FSA Should Not Throw in Towel on Clone Milk Application – Call for legislation
Immediate release (16 Sep 2010)
Calls to Pete Riley 07903 341 065
GM Freeze has written to the Government Ministers calling for interim legislation to enable cloned cattle imports and their of offspring to be fully traceable and labelledto prevent them entering the food chain.
At yesterday’s FSA Board Meeting in Aberdeen, FSA chair Lord Rooker told fellow Board members, “You can’t regulate what you can’t count and what you can’t check on. That is an impossibility. How can you prevent the public being misled? We can’t on this.” 
Under current legislation covering Novel Foods, imports of animals, embryos and imported animal products, there is no requirement to include information about cloning in cattle breeding records and cattle movement passports.
In a parallel development, the owners of Scottish Farm, where the FSA say there are 96 heifers, which are the descendent of the original cloned imports from the USA in 2008, have stated that they have applied to market milk from the cloned offspring under the existing Novel Foods regulations. 

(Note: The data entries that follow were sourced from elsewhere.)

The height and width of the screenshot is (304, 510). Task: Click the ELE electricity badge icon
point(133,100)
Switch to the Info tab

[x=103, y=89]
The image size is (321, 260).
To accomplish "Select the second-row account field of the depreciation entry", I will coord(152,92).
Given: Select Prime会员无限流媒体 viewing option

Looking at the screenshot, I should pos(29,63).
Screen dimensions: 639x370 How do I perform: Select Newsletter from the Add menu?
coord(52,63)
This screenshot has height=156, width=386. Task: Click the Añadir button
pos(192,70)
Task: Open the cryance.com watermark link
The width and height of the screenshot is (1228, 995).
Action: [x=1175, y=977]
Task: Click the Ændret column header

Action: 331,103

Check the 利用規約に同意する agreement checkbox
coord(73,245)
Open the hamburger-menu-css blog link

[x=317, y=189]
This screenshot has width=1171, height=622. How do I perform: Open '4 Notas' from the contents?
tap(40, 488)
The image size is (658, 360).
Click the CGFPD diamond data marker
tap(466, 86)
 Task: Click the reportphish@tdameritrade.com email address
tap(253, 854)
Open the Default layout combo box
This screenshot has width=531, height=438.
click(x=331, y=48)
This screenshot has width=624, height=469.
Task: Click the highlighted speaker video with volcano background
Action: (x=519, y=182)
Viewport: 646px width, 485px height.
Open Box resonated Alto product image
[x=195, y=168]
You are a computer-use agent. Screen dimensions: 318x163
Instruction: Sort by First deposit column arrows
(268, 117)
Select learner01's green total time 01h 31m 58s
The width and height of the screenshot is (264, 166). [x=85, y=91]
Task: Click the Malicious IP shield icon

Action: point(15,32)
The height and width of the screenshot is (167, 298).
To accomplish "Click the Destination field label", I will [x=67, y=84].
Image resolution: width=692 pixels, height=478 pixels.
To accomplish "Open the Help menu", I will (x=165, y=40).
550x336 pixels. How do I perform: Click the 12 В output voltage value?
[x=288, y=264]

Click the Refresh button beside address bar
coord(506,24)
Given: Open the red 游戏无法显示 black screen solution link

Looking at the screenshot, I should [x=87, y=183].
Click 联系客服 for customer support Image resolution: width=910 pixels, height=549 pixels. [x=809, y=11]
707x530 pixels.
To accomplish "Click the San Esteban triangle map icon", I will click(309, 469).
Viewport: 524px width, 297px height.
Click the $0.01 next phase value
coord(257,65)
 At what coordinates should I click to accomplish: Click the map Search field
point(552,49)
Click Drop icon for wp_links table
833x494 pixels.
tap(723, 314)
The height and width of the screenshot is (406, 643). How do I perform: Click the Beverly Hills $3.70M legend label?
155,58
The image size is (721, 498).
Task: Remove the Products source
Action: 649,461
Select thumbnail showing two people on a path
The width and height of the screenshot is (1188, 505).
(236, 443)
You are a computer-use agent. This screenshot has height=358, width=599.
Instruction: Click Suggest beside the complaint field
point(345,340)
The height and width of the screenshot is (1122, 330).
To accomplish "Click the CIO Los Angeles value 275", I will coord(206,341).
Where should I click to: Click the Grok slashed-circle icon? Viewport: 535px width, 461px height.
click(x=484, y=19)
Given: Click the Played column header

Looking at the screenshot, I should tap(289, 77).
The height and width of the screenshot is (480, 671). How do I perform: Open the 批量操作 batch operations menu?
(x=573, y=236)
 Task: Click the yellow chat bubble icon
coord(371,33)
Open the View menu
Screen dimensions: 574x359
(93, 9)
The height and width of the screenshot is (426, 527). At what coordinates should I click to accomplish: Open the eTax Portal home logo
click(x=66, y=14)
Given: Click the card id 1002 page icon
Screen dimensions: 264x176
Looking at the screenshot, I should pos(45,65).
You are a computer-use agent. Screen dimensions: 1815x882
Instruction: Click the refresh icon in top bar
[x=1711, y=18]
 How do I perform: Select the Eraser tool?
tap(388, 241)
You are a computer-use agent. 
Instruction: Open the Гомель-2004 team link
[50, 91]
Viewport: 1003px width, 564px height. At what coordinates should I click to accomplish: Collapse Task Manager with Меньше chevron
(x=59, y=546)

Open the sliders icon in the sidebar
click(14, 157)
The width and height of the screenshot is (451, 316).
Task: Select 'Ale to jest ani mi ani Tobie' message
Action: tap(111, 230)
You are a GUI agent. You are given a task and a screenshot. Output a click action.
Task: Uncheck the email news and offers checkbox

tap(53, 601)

GM Freeze wrote to Defra Secretary of State Caroline Spelman and her counterpart at the Department of Health, Andrew Lansley, on 2 September 2010, calling for interim legislation to be introduced to plug these gaps and allow cloned animals, their offspring and products to be fully traceable so that meat and milk products could be prevented entering the food chain. 
The FSA’s own public surveys show strong opposition to cloned meat and milk entering the market and a poll carried by Which? in 2008 found 80% would prefer to avoid products from clones. 
Commenting Pete Riley of GM freeze said:
Lord Rooker seems to have thrown in the towel on controlling the import and movement of cloned embryos, animals, their offspring and products and now we are faced with on application to sell milk. The FSA’s response is an unacceptable response and not in keeping with the wishes of most people. The application is a a real test of the Government’s and FSA’s resolve on this issue, and if and when it is decided on we will see whether they are prepared to stand up for animal welfare and the protection of human health.
The immediate solution is a simple piece of legislation to require all imports and movement of clones and their progeny to be included on the paper work already required under other legislation. There would be no extra cost involved, and it would enable these unwanted and poorly tested products to be tracked and prevent them getting into our food.
The FSA should just get on with drafting the legislation and present it to ministers as soon as possible and stop pretending their hands are tied. It is time the FSA got a grip on this issue and to listen very hard to what the public is saying.